Shares of Apple, Microsoft and Alphabet are all underperforming the S&P 500’s 26% year-to-date rise.

Alphabet is currently facing the biggest threat since a federal judge found earlier this year that the company’s Google search engine was operated as an illegal monopoly. Earlier this month, the Justice Department ordered the company to sell its Chrome browser and divest its Android mobile operating system.

After Trump’s election victory, investor optimism grew that these various antitrust threats would disappear under his administration.
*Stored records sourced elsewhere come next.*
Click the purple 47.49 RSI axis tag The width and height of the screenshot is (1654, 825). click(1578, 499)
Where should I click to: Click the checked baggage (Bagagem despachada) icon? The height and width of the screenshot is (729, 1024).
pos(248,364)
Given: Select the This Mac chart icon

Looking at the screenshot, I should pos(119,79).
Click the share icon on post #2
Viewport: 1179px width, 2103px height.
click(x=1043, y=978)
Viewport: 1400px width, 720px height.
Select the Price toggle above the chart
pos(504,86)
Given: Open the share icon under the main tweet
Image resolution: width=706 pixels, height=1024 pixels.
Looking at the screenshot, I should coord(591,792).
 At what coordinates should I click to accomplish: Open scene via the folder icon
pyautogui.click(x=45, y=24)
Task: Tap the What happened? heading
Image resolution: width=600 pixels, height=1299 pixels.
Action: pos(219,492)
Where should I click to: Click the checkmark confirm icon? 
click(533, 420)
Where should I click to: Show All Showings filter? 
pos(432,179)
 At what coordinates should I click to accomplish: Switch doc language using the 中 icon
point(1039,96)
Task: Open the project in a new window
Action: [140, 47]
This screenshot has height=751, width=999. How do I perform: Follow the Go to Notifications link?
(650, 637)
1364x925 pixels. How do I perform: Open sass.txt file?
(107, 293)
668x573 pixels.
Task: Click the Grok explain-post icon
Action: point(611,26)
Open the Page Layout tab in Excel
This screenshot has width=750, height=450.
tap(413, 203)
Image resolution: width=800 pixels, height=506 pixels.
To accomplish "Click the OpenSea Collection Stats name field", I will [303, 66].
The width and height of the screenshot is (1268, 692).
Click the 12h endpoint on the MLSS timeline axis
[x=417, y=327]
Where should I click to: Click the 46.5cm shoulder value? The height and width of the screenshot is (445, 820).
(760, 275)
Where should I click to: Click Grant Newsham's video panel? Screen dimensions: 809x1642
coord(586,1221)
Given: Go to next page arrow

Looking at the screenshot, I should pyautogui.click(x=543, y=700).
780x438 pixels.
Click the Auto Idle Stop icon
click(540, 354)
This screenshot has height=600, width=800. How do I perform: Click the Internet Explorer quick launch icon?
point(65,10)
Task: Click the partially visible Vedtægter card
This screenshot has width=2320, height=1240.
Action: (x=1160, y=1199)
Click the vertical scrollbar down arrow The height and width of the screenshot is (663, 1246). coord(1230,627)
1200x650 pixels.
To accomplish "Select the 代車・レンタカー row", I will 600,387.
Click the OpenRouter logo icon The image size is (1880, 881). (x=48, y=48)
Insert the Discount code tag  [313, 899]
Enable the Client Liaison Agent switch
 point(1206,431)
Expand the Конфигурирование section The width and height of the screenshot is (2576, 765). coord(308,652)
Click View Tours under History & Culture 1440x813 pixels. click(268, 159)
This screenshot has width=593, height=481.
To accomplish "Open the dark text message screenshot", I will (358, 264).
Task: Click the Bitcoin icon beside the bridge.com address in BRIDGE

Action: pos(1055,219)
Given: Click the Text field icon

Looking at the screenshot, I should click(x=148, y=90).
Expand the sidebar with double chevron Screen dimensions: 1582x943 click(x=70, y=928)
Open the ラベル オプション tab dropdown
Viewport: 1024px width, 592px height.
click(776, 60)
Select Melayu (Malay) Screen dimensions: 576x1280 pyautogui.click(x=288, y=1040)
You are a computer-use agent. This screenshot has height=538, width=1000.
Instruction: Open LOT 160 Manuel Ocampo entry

But some legal experts are less confident, as Yahoo Finance’s Alexis Keenan reports.

For his part, Ives sees the recent era in which regulators sought to restrict Big Tech deals and scrutinize the world’s largest companies as a time that is coming to an end.

“We believe there will be major shifts in policy towards Big Tech in the coming years, with Trump in the White House and Khan at the FTC… we believe it is only a matter of time and a major thorn in the “The side of the tech world,” Ives wrote.

“As someone who spent many years dealing with the technology in the process/soap opera between Microsoft and the US government to finally win Redmond in the 1990s, we believe that the negotiations and remedies are much lower will turn out to be worse than the fears for Google, Apple, MSFT, Meta and Big Tech.